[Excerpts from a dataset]
[Start of Attachment]

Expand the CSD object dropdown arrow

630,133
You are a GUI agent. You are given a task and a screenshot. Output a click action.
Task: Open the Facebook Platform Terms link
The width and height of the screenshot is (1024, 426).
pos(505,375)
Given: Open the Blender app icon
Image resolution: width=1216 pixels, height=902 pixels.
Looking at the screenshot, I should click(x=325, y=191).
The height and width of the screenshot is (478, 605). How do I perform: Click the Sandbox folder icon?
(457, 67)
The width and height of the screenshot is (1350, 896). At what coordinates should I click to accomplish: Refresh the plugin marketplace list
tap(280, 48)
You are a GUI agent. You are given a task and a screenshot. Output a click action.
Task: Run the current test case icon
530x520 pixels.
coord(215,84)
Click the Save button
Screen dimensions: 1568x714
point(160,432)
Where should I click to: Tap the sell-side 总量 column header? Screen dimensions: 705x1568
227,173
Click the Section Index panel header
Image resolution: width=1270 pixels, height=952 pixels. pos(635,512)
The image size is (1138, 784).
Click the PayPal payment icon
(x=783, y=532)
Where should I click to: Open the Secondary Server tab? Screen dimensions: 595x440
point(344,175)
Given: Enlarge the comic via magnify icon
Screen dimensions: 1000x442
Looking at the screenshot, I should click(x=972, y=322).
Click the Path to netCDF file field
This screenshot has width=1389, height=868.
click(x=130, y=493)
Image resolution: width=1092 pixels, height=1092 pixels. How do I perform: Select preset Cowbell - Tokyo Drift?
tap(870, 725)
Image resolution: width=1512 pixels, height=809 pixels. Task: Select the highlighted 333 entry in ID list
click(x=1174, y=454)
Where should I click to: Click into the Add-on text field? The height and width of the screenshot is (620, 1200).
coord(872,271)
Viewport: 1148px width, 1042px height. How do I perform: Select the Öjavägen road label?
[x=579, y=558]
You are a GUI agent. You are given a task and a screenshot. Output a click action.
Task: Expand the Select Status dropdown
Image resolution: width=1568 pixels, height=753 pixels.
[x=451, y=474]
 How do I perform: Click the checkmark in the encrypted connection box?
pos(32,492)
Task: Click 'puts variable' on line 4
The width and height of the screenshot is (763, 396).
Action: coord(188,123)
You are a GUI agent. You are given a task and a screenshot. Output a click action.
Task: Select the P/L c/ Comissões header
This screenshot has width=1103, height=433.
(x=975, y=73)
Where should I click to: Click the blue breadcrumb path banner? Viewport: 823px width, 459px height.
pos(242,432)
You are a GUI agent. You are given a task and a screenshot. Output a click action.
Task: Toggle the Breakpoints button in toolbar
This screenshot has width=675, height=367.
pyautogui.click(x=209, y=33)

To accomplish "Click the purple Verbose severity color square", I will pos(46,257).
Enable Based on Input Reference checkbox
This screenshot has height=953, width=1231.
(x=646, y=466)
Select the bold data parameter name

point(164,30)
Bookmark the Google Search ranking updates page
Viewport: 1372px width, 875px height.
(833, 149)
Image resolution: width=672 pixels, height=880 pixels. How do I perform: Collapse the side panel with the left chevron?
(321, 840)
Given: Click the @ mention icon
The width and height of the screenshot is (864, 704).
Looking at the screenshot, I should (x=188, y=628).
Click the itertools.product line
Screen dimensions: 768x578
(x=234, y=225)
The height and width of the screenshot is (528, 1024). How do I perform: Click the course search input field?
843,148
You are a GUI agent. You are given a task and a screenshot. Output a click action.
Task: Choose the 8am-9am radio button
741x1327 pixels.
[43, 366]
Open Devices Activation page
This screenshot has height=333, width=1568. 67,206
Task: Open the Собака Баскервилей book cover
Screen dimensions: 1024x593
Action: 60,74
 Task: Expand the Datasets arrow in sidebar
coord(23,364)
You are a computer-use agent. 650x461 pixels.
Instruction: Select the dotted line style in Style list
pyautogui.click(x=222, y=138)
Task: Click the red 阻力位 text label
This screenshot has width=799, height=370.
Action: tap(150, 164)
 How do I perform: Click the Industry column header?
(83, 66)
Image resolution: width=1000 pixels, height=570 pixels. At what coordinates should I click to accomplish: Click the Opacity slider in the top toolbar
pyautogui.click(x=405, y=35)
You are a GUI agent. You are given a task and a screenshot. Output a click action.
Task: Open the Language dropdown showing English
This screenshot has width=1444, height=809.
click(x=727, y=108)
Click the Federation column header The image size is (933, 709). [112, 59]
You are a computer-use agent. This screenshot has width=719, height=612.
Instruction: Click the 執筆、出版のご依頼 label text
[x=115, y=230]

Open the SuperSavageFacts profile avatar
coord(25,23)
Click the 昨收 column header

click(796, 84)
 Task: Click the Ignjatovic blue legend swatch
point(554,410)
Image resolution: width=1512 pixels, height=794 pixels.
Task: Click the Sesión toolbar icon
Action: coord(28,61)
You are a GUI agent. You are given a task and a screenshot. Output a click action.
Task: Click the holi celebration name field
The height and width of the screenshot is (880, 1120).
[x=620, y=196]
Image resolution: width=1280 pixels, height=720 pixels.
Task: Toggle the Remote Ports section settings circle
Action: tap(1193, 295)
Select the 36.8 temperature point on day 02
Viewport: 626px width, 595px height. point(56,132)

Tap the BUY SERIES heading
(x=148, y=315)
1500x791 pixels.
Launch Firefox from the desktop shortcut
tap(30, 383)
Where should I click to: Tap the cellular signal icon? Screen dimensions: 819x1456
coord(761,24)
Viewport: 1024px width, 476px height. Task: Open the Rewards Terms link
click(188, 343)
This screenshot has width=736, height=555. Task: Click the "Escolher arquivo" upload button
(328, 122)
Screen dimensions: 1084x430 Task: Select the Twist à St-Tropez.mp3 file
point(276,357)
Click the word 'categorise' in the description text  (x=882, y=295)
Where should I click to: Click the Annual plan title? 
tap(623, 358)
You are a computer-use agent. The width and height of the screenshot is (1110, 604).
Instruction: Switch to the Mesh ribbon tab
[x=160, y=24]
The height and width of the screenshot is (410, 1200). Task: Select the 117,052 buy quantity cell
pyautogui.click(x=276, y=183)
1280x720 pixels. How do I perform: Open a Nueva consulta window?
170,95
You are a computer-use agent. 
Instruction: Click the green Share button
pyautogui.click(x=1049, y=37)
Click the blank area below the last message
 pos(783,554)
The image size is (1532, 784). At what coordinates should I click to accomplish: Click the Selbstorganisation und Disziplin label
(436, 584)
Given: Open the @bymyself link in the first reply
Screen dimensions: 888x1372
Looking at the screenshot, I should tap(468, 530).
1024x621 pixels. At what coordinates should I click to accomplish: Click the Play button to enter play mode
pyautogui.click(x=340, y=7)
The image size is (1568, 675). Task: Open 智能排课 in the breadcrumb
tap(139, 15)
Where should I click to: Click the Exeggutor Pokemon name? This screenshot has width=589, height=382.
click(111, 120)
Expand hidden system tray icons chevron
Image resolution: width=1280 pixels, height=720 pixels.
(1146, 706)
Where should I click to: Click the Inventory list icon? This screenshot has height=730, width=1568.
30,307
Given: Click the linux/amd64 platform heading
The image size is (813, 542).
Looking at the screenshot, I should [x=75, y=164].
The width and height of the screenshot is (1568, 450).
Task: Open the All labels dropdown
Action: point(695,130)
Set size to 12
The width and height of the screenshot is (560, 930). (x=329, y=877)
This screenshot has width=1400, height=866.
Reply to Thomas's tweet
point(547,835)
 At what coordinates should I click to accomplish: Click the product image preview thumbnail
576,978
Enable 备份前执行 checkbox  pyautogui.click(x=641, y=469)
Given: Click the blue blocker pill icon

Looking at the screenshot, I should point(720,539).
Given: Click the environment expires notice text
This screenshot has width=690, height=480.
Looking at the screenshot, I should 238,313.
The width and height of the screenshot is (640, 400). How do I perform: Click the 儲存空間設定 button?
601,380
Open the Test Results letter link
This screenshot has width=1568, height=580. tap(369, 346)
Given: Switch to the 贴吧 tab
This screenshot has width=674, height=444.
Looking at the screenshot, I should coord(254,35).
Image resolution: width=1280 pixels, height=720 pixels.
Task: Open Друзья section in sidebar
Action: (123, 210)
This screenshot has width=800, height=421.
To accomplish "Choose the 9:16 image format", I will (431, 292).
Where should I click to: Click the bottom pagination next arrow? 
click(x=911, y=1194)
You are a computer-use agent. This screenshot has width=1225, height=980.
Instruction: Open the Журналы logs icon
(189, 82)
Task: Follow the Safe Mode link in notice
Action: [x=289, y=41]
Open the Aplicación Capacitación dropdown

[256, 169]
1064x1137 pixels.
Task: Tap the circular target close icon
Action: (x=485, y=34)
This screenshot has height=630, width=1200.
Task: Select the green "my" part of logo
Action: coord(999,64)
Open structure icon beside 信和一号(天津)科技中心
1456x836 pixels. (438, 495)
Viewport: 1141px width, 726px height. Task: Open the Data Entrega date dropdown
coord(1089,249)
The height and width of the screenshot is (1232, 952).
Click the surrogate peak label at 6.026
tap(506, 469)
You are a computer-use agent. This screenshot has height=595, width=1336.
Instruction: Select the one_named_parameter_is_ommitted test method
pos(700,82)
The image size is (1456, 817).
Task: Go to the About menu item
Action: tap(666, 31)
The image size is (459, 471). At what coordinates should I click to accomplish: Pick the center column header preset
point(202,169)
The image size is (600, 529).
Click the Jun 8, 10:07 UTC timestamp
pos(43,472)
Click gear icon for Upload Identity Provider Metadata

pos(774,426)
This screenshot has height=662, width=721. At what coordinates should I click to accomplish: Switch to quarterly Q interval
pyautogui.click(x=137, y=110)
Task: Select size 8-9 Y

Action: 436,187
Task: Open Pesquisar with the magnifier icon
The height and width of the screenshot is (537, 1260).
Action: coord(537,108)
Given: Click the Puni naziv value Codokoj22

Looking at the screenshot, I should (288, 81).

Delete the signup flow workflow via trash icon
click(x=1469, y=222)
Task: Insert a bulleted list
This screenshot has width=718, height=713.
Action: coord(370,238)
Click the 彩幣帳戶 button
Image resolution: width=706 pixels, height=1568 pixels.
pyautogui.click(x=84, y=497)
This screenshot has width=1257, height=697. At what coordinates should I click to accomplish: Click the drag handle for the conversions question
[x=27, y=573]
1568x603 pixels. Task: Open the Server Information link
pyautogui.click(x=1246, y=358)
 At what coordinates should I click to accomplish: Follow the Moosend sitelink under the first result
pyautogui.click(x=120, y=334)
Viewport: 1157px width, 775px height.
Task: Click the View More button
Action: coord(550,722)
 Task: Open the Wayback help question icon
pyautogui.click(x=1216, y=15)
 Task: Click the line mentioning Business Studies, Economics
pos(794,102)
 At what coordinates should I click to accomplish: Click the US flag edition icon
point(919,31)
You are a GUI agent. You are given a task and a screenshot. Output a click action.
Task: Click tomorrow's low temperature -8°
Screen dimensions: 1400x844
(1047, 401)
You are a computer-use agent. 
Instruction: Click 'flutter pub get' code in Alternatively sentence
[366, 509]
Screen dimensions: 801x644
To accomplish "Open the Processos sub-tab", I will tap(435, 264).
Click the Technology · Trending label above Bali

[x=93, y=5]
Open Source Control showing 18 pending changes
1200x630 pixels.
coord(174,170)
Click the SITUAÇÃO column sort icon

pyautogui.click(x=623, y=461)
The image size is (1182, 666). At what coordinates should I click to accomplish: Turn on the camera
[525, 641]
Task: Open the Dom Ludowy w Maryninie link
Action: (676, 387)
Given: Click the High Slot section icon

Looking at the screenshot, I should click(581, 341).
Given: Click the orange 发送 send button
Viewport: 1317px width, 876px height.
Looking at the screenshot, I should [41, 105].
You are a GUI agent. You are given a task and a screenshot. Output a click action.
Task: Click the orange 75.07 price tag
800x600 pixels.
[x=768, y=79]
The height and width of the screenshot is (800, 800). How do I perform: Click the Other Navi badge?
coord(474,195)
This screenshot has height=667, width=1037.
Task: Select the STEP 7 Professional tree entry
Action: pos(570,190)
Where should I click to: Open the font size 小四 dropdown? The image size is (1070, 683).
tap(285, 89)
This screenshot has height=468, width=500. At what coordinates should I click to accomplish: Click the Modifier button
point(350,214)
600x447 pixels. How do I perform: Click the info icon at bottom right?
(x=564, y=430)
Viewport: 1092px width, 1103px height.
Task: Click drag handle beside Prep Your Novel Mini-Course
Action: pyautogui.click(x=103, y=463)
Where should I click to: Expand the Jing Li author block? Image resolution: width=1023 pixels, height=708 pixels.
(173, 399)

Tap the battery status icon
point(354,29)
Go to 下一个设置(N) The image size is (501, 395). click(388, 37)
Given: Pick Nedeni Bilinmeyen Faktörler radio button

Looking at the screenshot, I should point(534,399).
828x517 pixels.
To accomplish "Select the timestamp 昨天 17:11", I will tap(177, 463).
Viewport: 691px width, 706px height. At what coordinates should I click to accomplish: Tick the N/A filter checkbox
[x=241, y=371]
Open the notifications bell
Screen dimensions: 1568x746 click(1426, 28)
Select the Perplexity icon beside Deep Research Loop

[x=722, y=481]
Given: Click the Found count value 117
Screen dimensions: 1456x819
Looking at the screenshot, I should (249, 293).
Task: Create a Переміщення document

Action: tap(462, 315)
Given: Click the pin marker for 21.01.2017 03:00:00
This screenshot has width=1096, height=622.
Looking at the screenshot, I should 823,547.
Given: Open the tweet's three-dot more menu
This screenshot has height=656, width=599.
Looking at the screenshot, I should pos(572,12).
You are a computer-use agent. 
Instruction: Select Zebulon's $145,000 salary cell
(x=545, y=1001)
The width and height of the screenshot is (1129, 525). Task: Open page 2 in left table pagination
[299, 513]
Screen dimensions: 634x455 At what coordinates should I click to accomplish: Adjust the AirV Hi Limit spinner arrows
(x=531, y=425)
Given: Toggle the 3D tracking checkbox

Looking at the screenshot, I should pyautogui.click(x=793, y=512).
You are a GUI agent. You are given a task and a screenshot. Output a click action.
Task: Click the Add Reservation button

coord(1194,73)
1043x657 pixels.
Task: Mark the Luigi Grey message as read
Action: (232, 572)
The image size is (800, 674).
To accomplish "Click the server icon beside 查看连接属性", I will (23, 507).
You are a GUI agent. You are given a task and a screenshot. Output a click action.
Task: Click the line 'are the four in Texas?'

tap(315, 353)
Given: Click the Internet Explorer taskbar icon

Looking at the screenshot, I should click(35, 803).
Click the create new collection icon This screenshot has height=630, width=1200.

[End of Attachment]

_Exercise goal_: Find how many lines contain "Choose" in the data. Write that number and nothing else.

_Exercise answer_: 2